• To do:
Make an exact copy of the lines from the one containing "Collapse the Options section" through the end of the material, including both ends but no pictures.

§

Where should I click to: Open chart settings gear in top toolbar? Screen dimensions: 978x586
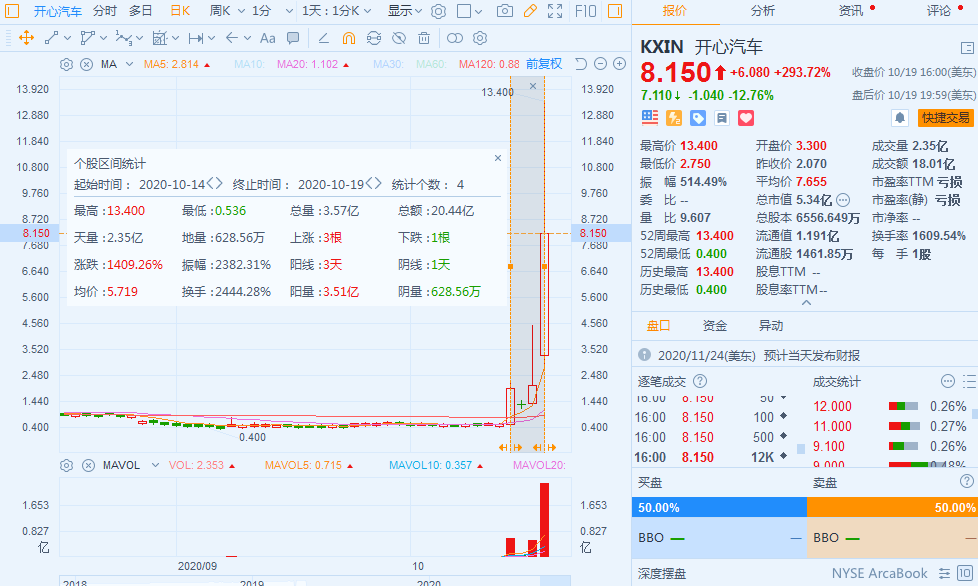pyautogui.click(x=438, y=11)
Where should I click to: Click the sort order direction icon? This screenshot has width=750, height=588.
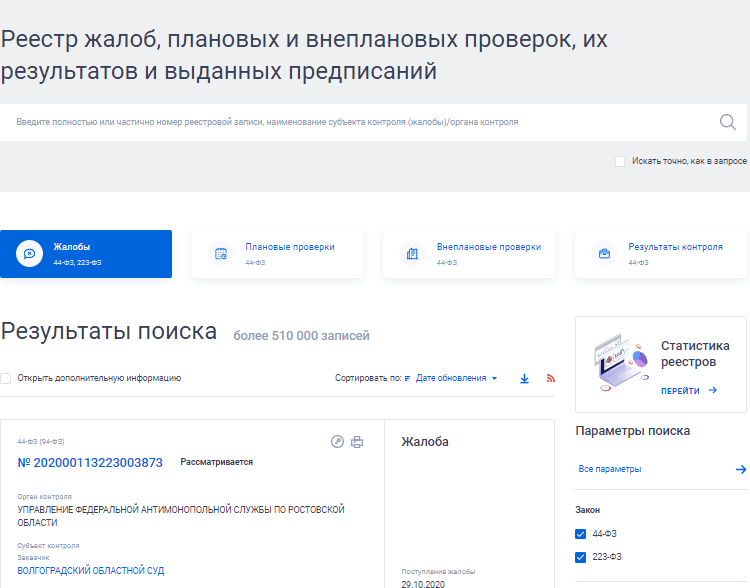pyautogui.click(x=408, y=378)
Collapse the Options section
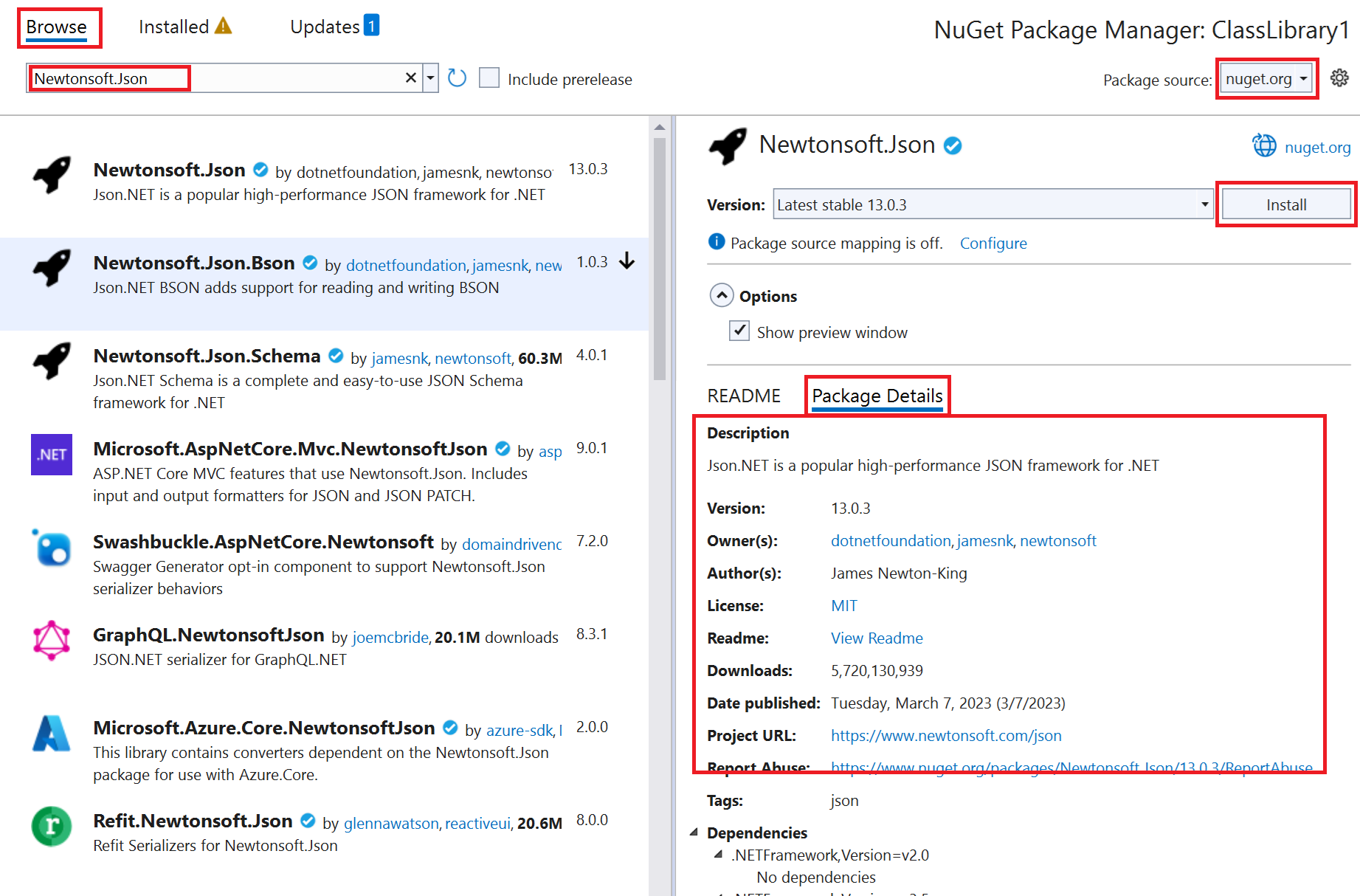Screen dimensions: 1360x896 (722, 294)
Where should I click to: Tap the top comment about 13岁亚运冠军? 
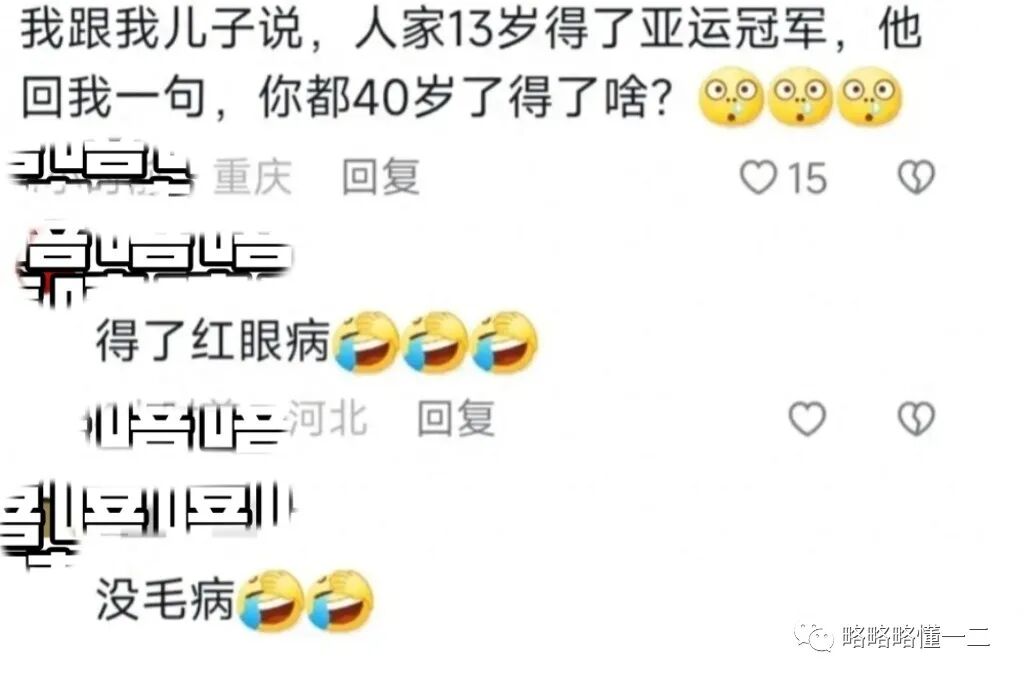(x=472, y=64)
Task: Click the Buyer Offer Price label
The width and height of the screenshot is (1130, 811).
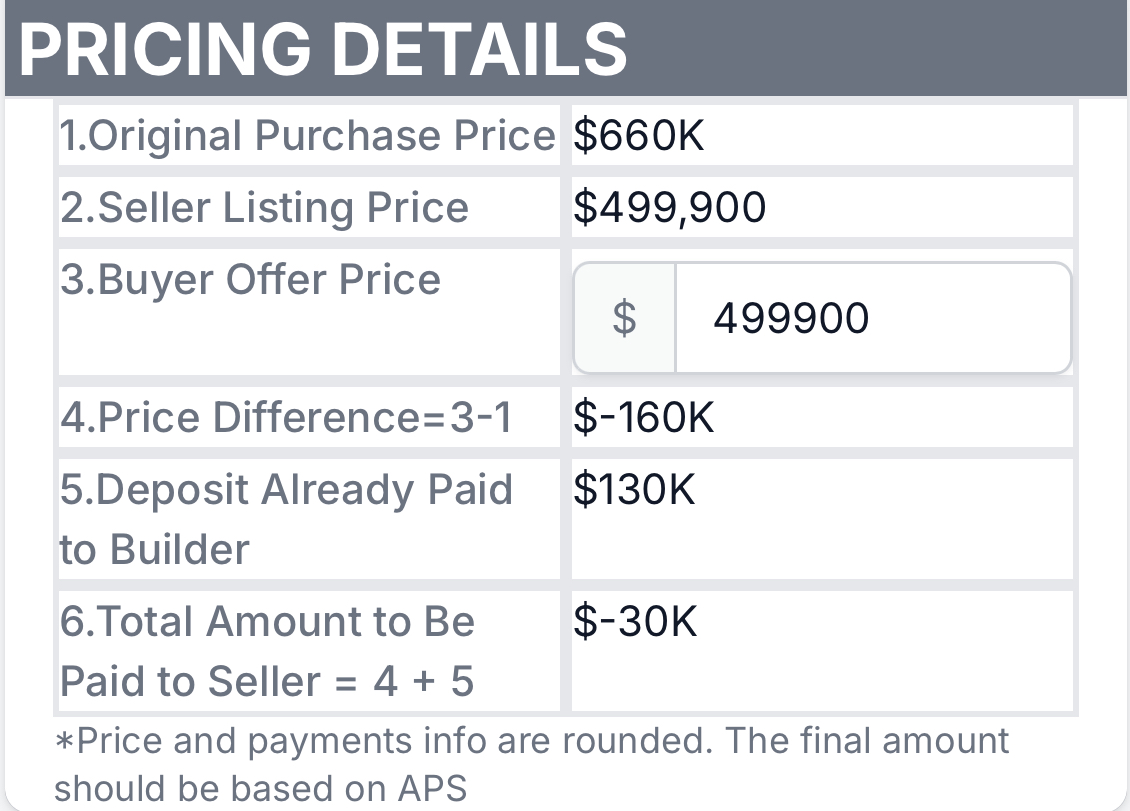Action: click(250, 280)
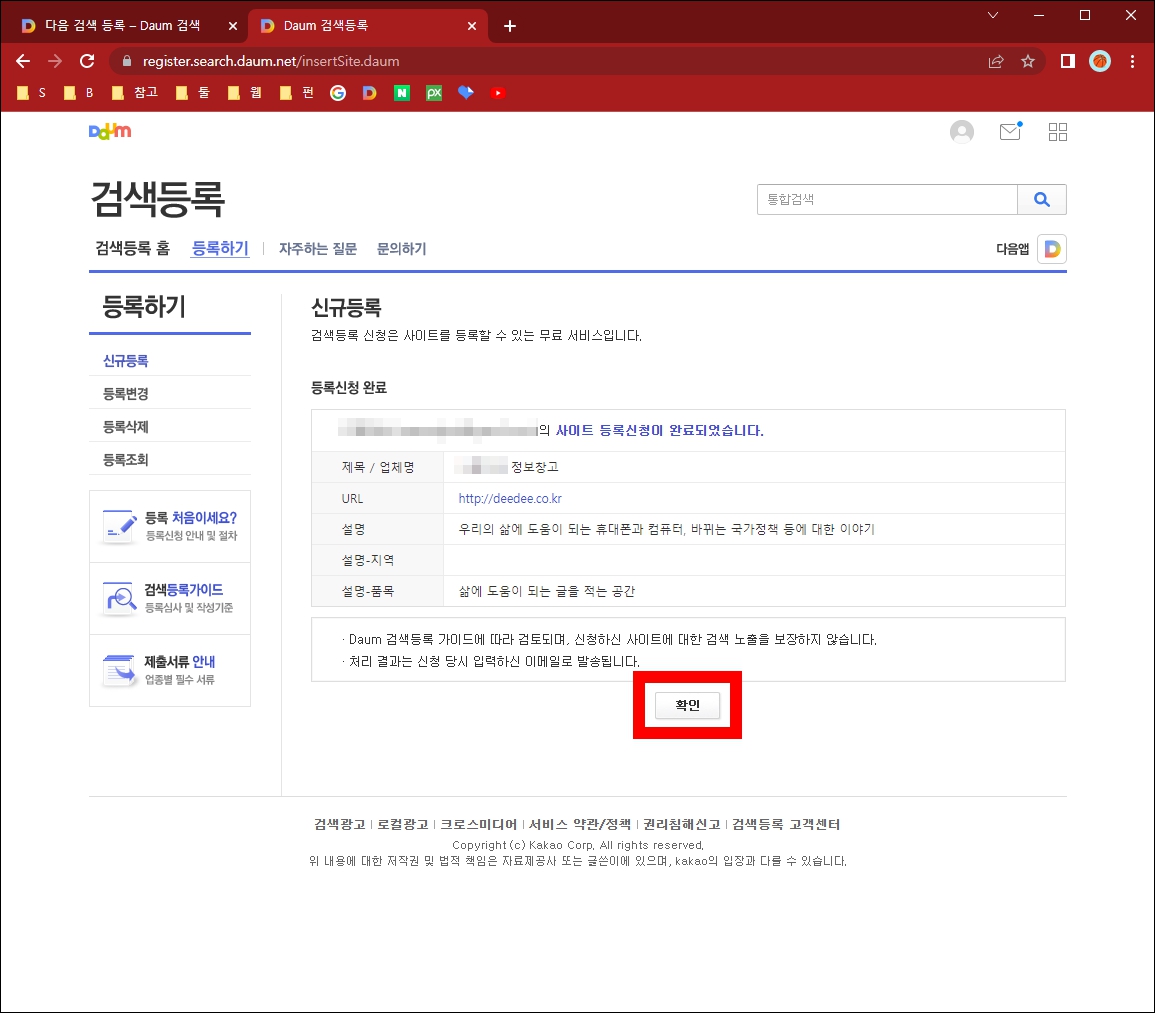Open the Naver bookmark icon
The height and width of the screenshot is (1013, 1155).
(401, 93)
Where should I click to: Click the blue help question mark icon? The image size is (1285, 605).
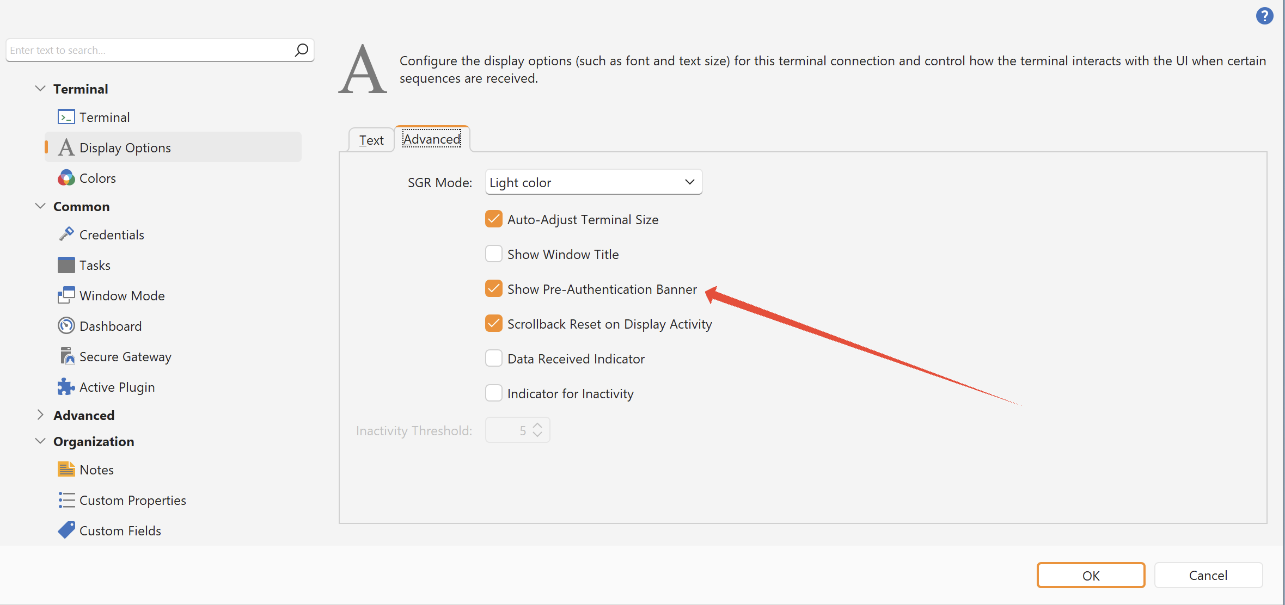tap(1264, 15)
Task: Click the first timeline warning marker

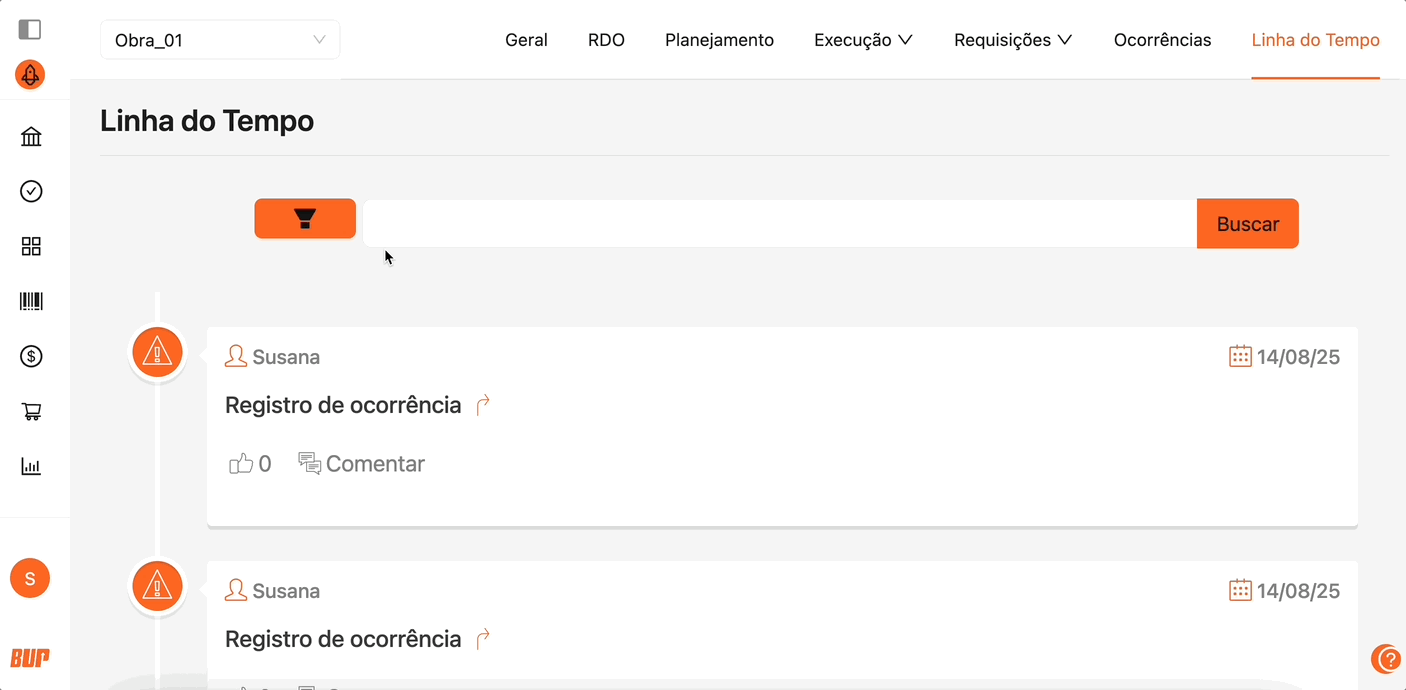Action: (157, 352)
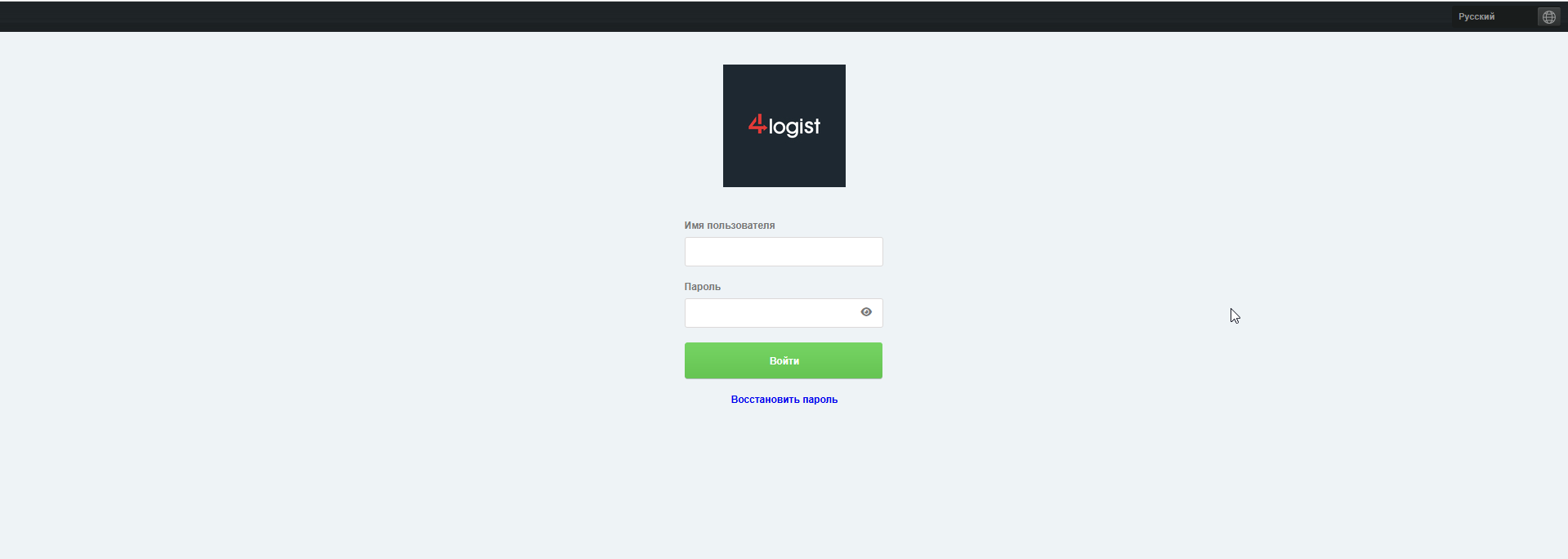This screenshot has width=1568, height=559.
Task: Click the globe language icon
Action: pos(1548,16)
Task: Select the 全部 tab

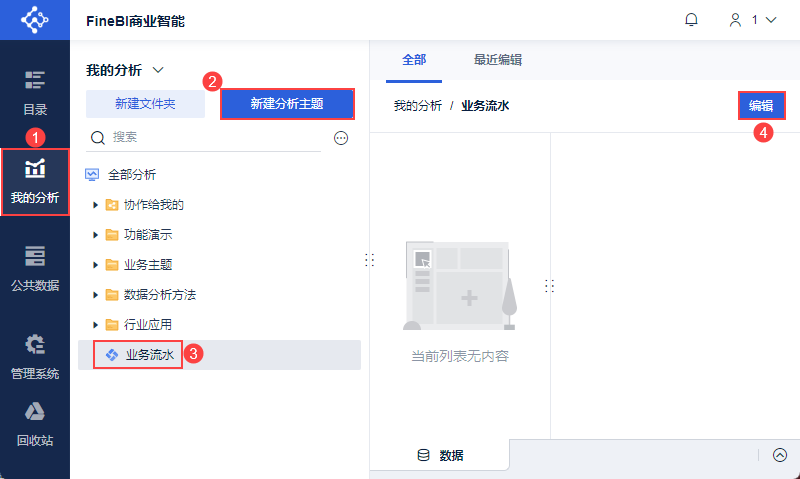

§

• Reply to the exercise:
Collapse the Options section
Screen dimensions: 1360x896 (722, 294)
Where should I click to: Tap the top comment about 13岁亚运冠军? 
(x=472, y=64)
Task: Click the Buyer Offer Price label
The width and height of the screenshot is (1130, 811).
Action: click(250, 280)
Open the Naver bookmark icon
The height and width of the screenshot is (1013, 1155).
(401, 93)
Where should I click to: Click the blue help question mark icon? The image size is (1285, 605).
tap(1264, 15)
Task: Click the first timeline warning marker

Action: (157, 352)
This screenshot has width=1568, height=559.
Task: Click the globe language icon
Action: pos(1548,16)
Task: Select the 全部 tab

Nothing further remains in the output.